Silence descended. Everyone stopped, their condemnatory eyes fixed solidly on me as they pointed and shook their heads, holding their children closer. Horrified, I clamped a hand over my mouth as I heaved in shaking breaths, unable to fill my lungs.
"I'm not a monster." I choked. "I'm not!"
The voices whirled inside my head over the pounding of my heart, a twisting vortex of sick, convicting laughter. My head - it was going to burst!
"It should have been me!"
Wide-eyed, I looked over at the boy in the burgundy cap for only a second, shaking my head desperately as I forgot how to breathe.

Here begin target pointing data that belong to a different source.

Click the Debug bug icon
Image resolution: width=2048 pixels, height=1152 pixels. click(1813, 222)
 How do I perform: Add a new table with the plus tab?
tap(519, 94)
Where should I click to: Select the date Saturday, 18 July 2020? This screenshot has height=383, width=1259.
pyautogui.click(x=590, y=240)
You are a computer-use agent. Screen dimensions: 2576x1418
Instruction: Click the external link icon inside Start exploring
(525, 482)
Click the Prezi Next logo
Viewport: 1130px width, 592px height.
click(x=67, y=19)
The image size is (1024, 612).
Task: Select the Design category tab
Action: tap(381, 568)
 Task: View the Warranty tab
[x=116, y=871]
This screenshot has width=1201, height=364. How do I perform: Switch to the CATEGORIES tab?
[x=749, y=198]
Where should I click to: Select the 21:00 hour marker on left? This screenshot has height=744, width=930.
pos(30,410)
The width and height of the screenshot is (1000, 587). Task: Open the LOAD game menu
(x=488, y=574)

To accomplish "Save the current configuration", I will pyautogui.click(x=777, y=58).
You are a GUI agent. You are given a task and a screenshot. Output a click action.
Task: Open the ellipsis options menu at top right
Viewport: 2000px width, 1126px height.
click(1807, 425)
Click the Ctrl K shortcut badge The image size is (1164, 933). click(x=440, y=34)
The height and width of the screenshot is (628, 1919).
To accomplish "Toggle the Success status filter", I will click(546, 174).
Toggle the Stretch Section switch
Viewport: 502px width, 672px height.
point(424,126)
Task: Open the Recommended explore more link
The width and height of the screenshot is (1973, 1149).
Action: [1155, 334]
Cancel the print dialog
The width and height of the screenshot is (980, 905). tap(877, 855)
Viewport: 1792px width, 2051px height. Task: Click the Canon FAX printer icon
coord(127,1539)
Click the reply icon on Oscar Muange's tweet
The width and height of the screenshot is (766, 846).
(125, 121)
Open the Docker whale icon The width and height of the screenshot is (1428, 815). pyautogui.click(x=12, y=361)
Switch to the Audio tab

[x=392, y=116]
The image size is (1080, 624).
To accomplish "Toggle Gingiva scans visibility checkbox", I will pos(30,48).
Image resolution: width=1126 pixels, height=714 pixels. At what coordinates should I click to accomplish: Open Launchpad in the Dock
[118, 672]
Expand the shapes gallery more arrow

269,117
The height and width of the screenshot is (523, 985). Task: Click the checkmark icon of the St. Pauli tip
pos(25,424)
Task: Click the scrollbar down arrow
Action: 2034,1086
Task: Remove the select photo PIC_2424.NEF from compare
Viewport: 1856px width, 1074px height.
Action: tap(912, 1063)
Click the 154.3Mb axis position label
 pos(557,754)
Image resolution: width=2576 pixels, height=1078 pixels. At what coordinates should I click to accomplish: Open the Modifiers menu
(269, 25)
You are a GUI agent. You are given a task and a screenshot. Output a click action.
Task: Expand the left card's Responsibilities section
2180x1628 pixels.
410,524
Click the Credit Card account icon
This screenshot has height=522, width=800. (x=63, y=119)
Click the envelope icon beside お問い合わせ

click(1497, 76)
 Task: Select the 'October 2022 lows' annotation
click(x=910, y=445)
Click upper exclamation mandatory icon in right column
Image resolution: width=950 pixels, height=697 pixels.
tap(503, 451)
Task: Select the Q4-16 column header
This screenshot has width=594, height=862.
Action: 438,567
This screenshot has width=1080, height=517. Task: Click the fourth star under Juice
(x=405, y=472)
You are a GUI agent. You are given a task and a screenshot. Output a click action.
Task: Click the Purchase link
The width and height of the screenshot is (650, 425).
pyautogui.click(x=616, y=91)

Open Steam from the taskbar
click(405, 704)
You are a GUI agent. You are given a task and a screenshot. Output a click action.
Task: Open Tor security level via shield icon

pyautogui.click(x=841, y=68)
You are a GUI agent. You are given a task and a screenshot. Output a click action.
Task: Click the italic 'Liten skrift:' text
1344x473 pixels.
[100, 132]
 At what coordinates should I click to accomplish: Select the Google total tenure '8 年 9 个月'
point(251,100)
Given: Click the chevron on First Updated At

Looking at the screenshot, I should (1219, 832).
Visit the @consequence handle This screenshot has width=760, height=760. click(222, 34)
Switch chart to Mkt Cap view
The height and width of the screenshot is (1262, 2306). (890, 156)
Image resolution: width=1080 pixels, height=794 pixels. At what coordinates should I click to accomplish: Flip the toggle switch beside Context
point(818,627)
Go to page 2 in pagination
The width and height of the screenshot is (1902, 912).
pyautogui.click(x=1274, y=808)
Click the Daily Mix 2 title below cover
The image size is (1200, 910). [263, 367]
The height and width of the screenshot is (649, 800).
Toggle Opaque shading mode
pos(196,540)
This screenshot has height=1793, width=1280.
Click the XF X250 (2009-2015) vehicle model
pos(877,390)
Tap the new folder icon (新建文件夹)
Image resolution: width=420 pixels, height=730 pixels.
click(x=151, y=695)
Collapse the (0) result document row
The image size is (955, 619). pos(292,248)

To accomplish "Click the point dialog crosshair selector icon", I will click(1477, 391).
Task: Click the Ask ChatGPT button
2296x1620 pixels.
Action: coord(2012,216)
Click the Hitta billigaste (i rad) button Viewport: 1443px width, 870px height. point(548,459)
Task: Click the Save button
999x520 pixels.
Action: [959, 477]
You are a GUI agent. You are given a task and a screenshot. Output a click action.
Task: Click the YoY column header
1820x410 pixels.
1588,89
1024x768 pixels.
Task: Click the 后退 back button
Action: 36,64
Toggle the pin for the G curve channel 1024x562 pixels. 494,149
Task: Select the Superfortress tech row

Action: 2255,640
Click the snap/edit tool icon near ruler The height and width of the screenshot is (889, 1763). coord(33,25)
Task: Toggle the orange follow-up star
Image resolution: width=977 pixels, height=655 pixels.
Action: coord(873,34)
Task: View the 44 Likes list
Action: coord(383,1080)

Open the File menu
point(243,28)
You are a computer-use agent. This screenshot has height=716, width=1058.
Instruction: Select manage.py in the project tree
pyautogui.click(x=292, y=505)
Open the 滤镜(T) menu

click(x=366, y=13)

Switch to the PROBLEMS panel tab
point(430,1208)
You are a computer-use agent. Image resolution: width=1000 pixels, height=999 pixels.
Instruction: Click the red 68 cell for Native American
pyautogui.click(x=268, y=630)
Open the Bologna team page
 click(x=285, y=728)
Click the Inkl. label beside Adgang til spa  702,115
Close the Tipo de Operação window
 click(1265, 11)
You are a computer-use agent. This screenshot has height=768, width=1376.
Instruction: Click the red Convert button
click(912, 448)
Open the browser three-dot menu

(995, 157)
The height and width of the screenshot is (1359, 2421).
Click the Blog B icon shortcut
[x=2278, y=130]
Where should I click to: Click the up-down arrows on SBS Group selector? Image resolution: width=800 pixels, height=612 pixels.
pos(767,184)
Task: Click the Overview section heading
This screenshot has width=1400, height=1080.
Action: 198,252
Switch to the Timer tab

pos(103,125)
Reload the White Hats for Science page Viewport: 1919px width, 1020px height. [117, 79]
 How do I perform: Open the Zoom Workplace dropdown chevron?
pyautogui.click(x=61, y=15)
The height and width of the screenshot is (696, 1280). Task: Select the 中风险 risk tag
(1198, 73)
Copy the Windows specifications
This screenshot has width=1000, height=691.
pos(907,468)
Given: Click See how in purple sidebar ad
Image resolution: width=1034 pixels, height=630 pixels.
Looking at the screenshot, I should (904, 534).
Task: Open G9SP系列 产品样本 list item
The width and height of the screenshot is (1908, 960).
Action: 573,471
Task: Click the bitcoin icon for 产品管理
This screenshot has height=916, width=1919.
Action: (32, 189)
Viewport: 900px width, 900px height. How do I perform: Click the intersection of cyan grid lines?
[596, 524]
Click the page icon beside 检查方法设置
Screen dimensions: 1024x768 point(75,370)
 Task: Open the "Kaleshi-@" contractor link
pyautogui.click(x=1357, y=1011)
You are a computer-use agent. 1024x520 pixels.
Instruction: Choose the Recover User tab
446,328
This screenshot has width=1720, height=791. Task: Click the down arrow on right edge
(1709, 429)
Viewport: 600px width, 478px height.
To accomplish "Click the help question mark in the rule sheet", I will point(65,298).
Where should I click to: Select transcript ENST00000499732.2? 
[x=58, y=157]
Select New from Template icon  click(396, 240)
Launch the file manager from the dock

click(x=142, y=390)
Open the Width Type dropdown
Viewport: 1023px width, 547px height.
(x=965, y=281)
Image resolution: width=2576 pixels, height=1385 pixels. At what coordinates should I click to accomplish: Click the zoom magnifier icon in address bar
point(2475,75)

“I’m sorry! I-I can’t! I…”
I ran. Shoving the door open as hard as I could, I fled from the eyes of the world. But their judgement stayed with me, scratched so deep into every fibrous tissue of my being that I knew it would never fade away. Trying so hopelessly to leave it behind me, I ran from it all, knowing in my heart that no matter however far or long I ran, it didn’t matter. It would always be there at the end, waiting for me. I would never leave it behind. Panicked tars streamed down my face as I ran.
"I'm not a monster! I'm not a monster!"
I didn’t stop to explain or help the young man in the burgundy cap. How could I? Who would believe me if I told them the truth? Nobody. Because it was insane.
The truth. The truth was that I was terrified. I was terrified of the girl sat waiting at the back of the café in the straight jacket. The hallucination that looked exactly like me.